Monday, May 9, 2011

In The 2011 Beastie Boys Still Fight For Your Right

Here is an Unbelievably badass video with so many damn cameos it will make you pull out your autograph book and get to looking for a pen. With Regards to their New Full Length, In this Blogger's opinion, Dope. Buy it and don't look back.


Beastie Boys Fight For Your Right (Revisited) Full Length. Sit back, relax, and prepare to receive a heavy dose of enjoyment:
        Doin' the Beastie thing.
Phil Andelman


Click Through To Listen To The Full Album





Full Length Album can be enjoyed via BillboardCheck Funky Donkey, Make Some Noise, and Say It off the get.

Via NPR reviewer Ken Tucker:

The Beastie Boys are all about noise. Their beats are big and booming. Their production style is intentionally fuzzy and frequently distorted. Their lyrics are the dense, articulate yammerings of wiseguys who will not get out of your face.
As has been true since they began as a joyfully crude punk band more than 30 years ago, The Beastie Boys make virtues out of what would be annoyances coming from most other people. The groove they develop in "Funky Donkey," for example, contains one of my favorite couplets on the album: "I don't wear crocs and I don't wear sandals / The pump don't work cause the vandals took the handles."
The theme of Hot Sauce Committee Part Two, in case you haven't guessed by now, is aging: These guys embody the phrase "old-school" in a number of ways, and not just because Adam "Ad-Rock" Horovitz refers to himself as a "grandpa" who's been "rapping since '83." The album has almost no use for hip-hop as it has evolved over the past decade, other than to ask a friend such as the rapper Nas to make a vocal cameo in one track.
Indeed, the Beasties are pre-hip-hop culture: They're rappers.
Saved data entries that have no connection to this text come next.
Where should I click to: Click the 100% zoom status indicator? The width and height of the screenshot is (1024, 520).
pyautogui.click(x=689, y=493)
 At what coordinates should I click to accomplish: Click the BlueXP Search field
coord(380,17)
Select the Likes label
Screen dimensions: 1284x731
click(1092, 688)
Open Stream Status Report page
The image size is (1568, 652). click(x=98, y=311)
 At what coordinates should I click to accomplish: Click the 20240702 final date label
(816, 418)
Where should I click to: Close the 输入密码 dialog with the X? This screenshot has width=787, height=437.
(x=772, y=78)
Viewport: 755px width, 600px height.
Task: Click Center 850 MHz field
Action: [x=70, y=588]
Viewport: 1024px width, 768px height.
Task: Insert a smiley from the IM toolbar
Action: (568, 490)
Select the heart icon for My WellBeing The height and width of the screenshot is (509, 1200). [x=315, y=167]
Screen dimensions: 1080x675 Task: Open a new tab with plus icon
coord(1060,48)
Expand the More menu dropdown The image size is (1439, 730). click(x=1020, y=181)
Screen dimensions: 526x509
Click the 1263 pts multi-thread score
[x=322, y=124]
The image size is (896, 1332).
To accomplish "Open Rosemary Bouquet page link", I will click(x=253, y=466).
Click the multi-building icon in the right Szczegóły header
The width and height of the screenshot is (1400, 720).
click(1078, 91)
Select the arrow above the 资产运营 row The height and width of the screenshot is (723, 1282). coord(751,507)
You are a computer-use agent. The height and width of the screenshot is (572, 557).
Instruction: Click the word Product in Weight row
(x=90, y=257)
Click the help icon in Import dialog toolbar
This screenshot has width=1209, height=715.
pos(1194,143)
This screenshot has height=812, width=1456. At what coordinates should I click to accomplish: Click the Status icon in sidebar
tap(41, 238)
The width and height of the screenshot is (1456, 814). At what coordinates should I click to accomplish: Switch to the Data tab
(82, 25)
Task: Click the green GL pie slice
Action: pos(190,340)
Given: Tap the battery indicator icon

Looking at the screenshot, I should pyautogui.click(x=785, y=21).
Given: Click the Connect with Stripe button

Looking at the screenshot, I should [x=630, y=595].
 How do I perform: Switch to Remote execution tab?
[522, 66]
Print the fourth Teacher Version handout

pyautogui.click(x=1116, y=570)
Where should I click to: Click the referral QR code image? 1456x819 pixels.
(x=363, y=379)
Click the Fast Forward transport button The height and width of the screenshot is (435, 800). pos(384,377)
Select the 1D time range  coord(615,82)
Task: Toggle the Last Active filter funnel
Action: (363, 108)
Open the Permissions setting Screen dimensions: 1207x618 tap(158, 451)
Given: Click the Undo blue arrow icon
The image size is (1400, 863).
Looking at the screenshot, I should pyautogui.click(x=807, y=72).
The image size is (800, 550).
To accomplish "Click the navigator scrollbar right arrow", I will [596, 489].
What's the distinction? Their interest, as was true of virtually all first-wave rap from the late '70s and early '80s, is in verbal content set to rhythms filched from R&B, soul, disco and pop records. Their artistic alliances remain with rap performers such as Spoonie G and Grandmaster Flash, as well as with pop-punk-disco acts of an earlier era, such as the "Heart of Glass"-era Debbie Harry/Blondie. For example, the bass- and drum-heavy "Lee Majors Come Again" is a return to their punk-rock roots, with a driving tempo and a chorus that insists over and over that you "take a look around you."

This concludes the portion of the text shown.